DIRECTIONS FOR THIS TASK >>
Copy the result of filtering the entries below for lines that include the string "value".

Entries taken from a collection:
-- Opening Marker --

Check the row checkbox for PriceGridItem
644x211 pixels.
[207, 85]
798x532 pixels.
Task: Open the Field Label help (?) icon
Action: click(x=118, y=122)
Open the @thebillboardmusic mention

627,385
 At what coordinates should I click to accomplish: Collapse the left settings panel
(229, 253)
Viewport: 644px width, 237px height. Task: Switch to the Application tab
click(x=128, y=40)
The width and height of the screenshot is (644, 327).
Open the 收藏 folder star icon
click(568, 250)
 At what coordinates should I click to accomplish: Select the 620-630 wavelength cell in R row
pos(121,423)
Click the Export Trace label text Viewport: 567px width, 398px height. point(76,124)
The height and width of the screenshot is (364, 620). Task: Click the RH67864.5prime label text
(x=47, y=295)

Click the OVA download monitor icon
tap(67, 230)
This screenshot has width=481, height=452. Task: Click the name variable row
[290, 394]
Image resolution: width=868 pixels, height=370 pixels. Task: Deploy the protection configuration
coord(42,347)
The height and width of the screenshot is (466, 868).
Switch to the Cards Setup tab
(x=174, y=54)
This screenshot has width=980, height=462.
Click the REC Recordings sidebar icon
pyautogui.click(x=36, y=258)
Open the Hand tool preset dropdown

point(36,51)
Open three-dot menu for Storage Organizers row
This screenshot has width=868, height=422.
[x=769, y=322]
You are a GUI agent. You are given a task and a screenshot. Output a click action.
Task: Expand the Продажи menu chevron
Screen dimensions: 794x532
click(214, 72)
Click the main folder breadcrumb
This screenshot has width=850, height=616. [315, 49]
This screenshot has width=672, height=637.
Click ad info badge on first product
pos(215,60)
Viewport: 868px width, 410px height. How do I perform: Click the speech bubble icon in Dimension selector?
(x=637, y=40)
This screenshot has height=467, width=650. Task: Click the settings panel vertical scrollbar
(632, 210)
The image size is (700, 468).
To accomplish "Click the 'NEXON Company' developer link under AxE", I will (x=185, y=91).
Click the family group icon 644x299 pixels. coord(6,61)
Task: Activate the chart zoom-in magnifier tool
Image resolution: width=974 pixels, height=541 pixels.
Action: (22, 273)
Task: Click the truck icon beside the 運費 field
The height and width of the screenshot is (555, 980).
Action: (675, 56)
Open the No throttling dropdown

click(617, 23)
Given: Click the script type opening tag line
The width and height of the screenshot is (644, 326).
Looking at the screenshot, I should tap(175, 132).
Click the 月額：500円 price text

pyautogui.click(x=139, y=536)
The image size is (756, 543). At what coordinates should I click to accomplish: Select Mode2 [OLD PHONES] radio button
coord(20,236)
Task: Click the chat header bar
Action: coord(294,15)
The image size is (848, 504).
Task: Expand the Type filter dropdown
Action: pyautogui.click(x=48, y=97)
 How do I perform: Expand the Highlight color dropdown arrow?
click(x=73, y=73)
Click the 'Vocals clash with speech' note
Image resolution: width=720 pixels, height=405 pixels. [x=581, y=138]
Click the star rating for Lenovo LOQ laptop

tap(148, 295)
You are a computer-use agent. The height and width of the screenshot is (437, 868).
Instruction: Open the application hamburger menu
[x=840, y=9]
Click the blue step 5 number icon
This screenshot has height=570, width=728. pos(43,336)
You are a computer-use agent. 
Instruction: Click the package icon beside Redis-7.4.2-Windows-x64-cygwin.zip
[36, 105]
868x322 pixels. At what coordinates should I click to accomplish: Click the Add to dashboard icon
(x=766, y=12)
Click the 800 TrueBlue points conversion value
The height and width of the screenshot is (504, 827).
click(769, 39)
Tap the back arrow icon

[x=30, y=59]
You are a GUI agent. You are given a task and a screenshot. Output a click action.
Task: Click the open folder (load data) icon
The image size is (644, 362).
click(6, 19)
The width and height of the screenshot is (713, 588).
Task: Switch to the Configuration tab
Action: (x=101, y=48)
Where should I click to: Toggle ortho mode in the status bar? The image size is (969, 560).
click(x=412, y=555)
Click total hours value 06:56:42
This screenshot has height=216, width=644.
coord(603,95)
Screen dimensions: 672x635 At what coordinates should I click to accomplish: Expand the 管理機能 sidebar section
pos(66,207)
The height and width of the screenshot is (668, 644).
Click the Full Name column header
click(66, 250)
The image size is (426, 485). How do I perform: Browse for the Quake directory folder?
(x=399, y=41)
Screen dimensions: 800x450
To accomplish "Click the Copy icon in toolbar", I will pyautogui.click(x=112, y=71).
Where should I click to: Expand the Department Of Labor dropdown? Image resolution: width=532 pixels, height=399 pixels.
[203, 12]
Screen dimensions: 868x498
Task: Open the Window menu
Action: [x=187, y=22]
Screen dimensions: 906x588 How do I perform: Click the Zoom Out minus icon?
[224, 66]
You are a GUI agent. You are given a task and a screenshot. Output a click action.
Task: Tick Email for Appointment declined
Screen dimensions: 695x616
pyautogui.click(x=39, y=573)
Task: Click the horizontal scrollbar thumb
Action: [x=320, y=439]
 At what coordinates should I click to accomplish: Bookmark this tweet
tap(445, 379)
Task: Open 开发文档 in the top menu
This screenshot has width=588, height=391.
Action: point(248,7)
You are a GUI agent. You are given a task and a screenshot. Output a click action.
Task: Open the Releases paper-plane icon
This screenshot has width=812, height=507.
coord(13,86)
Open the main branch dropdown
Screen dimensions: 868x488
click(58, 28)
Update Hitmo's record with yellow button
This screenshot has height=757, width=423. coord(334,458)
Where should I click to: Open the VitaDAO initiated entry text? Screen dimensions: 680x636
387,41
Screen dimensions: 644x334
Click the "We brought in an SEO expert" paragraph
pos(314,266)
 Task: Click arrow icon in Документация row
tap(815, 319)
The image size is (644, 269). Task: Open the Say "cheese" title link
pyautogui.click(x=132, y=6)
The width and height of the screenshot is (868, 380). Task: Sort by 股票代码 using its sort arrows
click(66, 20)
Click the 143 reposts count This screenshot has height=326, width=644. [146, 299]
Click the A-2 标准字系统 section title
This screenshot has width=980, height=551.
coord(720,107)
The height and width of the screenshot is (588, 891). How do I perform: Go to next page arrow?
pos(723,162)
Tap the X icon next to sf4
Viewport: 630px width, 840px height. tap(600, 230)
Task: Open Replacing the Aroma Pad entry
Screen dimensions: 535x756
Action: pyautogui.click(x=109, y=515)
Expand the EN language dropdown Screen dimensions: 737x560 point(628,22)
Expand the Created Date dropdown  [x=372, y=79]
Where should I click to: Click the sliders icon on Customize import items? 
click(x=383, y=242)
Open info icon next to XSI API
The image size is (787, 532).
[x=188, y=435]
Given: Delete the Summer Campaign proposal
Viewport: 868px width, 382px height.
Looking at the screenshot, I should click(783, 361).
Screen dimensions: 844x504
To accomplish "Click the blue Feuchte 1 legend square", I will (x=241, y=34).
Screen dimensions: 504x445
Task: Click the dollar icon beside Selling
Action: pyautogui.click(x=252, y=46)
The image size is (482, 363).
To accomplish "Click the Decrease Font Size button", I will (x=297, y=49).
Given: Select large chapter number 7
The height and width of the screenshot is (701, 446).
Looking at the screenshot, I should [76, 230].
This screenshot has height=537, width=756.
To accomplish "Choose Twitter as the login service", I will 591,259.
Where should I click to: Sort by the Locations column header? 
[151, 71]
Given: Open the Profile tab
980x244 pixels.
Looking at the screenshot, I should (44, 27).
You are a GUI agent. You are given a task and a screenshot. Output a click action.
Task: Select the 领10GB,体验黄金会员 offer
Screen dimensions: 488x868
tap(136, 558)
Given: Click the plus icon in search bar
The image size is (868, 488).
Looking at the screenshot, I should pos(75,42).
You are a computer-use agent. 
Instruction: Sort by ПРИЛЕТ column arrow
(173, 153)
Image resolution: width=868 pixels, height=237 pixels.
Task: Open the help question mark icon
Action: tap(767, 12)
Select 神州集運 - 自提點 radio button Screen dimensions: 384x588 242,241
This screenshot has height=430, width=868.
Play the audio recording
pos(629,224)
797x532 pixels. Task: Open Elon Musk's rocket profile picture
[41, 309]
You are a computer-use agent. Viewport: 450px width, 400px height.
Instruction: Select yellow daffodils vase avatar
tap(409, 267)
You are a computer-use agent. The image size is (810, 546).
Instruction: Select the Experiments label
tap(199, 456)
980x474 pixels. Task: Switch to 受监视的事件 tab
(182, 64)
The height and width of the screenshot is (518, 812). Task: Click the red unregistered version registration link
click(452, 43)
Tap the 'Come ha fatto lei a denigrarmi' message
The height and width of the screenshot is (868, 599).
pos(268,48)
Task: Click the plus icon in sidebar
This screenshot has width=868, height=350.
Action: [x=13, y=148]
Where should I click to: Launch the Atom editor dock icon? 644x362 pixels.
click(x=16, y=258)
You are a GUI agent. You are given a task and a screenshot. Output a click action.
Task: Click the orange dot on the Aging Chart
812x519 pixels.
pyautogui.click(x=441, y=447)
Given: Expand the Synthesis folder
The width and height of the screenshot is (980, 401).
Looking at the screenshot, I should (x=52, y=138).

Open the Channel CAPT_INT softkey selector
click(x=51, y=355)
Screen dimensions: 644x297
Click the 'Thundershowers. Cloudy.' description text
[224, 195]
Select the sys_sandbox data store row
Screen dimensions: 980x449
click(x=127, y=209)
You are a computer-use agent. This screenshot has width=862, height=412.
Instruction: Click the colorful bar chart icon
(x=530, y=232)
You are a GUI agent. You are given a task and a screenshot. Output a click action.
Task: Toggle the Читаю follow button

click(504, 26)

-- Closing Marker --

FINISHED TASK >>
Click the 800 TrueBlue points conversion value
Click total hours value 06:56:42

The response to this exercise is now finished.